* What this exercise asks:
1) Answer these questions using the GCN Press statement on AI below. Label each answer with its matching letter.
(a) How many lawsuits related to copyright infringement by AI companies does the statement say there now are in the US?
(b) How much did the company named in the statement have to pay, and to how many authors and publishers?
(c) Under point (C), what does GCN Press say it will not do?
2) Please rewrite the paragraph that begins "First, to train their large language models" from the GCN Press statement on AI below as a short bulleted list, keeping its main facts.
3) Continue the GCN Press statement on AI below from its last sentence, keeping its voice and purpose.

Stated simply, we believe that humans—not algorithms—should write, edit, and publish books. GCN Press (A) will not publish any books, articles. or audiobooks generated or developed all or in part by artificial intelligence; (B) will not use AI for any element of our editorial, graphic design, publicity, or office work; (C) will not license our books to AI companies for any reason, thereby protecting the intellectual property rights of authors.

Therefore, you can trust that everything we publish will never involve the use of AI tools. We believe in humans more than algorithms.

Our Reasons

Some of our reasons pertain to the unethical business models that undergird generative AI companies, which reflect values that we do not wish to support. Other reasons pertain to not off-loading our God-given capacity for creative work and careful thinking to machines.

First, to train their large language models, most AI companies have stolen troves of copyrighted content—the hard work of journalists, authors, and publishers. This is comparable to how the Communists took over physical property (e.g., homes, farms, and businesses) during the first half of the twentieth century. When companies blatantly disregard laws that protect intellectual property, they undermine the ability of writers, artists, publishers, business leaders, engineers, and scientists to make a living from their work. There are now more than one hundred lawsuits in the US related to copyright infringement by AI companies. So far, the courts seem to agree with us: The AI company Anthropic recently had to pay $1.5 billion to compensate more than three hundred thousand authors and publishers for stealing their books.

Second, as we reported in a recent book review, AI companies are clearly prioritizing profit at the expense of any commitment to the proper treatment of their low-level employees, or to the already-evident dangerous impacts of their products on individuals or communities.

Stored items
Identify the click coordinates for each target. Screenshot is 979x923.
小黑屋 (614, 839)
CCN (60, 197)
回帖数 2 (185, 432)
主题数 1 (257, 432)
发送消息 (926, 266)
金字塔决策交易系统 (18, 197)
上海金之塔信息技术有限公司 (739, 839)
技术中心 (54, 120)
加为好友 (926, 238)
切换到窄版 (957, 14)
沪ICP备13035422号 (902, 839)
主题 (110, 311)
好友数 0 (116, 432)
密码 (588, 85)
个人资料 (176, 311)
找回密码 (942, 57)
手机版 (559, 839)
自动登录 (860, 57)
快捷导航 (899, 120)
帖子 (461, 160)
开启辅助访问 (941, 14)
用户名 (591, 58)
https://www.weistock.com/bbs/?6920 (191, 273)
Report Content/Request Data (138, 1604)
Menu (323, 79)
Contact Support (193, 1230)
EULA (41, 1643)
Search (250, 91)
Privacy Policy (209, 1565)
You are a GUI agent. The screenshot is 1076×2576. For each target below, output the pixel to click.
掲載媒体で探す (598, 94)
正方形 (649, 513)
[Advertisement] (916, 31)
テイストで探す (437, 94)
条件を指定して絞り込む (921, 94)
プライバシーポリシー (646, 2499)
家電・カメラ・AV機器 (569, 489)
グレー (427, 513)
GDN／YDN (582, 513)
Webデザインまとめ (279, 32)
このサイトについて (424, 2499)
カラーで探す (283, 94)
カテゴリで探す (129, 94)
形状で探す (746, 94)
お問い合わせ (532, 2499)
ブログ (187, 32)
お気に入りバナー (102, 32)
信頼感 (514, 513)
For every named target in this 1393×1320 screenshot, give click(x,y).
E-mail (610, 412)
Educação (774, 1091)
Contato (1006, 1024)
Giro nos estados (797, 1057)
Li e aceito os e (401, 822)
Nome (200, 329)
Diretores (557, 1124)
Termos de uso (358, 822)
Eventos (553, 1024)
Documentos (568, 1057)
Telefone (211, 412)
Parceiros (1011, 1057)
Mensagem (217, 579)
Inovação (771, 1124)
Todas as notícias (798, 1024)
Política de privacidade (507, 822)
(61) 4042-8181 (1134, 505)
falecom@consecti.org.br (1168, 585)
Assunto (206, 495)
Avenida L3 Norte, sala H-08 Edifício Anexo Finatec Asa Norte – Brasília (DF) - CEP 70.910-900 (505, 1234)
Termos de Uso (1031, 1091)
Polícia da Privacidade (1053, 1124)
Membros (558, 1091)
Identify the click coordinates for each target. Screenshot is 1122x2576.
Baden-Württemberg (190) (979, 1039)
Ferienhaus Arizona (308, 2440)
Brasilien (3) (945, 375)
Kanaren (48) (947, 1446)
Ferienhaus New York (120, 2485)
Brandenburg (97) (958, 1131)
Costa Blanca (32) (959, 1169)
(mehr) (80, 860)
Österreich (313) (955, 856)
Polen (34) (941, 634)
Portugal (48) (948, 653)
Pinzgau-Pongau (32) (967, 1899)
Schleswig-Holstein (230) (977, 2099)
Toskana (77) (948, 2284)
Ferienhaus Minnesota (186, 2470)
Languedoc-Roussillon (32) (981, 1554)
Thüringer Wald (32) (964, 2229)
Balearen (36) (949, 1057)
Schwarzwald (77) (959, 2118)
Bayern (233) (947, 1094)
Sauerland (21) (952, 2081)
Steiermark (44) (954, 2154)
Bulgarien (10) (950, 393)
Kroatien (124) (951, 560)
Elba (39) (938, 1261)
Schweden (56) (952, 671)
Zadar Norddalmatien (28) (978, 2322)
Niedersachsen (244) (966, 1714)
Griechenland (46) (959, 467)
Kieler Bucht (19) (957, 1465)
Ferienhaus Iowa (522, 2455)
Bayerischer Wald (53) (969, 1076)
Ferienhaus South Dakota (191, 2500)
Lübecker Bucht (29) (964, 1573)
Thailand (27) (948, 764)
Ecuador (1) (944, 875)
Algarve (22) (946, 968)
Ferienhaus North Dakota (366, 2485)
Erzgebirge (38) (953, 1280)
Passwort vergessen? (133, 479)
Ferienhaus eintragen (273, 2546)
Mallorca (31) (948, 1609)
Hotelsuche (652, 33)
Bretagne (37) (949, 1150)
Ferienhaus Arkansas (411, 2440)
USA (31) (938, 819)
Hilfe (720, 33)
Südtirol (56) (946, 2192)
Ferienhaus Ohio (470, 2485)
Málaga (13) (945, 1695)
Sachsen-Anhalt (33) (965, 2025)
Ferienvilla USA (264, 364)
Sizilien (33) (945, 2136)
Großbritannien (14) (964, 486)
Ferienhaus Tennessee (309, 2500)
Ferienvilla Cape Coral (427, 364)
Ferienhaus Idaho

* Answers by item:
1)
(a) More than one hundred.
(b) $1.5 billion, to more than three hundred thousand authors and publishers.
(c) It will not license its books to AI companies for any reason.

2)
- Most AI companies have stolen large amounts of copyrighted content from journalists, authors, and publishers to train their large language models.
- The statement compares this to the Communists taking over homes, farms, and businesses in the first half of the twentieth century.
- Disregarding intellectual property laws undermines the ability of writers, artists, publishers, business leaders, engineers, and scientists to make a living from their work.
- There are more than one hundred US lawsuits related to copyright infringement by AI companies.
- Anthropic recently had to pay $1.5 billion to compensate more than three hundred thousand authors and publishers for stealing their books.

3)
Third, AI companies are further consolidating more and more control over information and data. The “winner-take-all” approach leads to monopolies, which in turn undermines the competition needed for a healthy economy. Moreover, the AI company leaders increasingly gain a highly concentrated amount of power over what people will read, watch, hear, and think about.

Fourth, AI companies show little or no concern for pursuing factual truth. This will likely fuel the already serious problem of disinformation and misinformation caused by social media companies, with tragic consequences. For example, OpenAI’s video generation system, Sora, is making it difficult to know what is visually true or fake. It has already been used widely on social media as a tool for disinformation. According to NewsGuard, an independent company that audits the factual accuracy of AI chatbots like ChatGPT, found in April 2025 that, “the 11 leading chatbots collectively repeated false claims 28.18 percent of the time” and that these programs emit false information 41.51 percent of the time. These numbers are identical to previous audits, indicating no overall progress in curbing false information.” If you had a friend who lied to you 40 percent of the time, would you still trust him?

Fifth, AI programs will likely increase what Ross Douthat, a journalist who is a Christian, calls cultural decadence—the decline or stagnation of creativity and goodness in our culture. Neuroscientist Erik Hoel stated it this way:

We find ourselves in the midst of a vast developmental experiment. [The culture is] becoming so inundated with AI creations that when future AIs are trained, the previous AI output will leak into the training set, leading to a future of copies of copies of copies, as content becomes ever more stereotyped and predictable … Once again we find ourselves enacting a tragedy of the commons: short-term economic self-interest encourages using cheap AI content … which in turn pollutes our culture and even weakens our grasp on reality (The New York Times, March 29, 2024).

We at GCN Press encourage our readers to think carefully and become well-informed about AI technology, specifically through a scriptural lens, before they blithely accept it as the new normal. We hope our position gives you some food for thought. We have the freedom—in fact the moral responsibility—to think scripturally about whether and how to use it.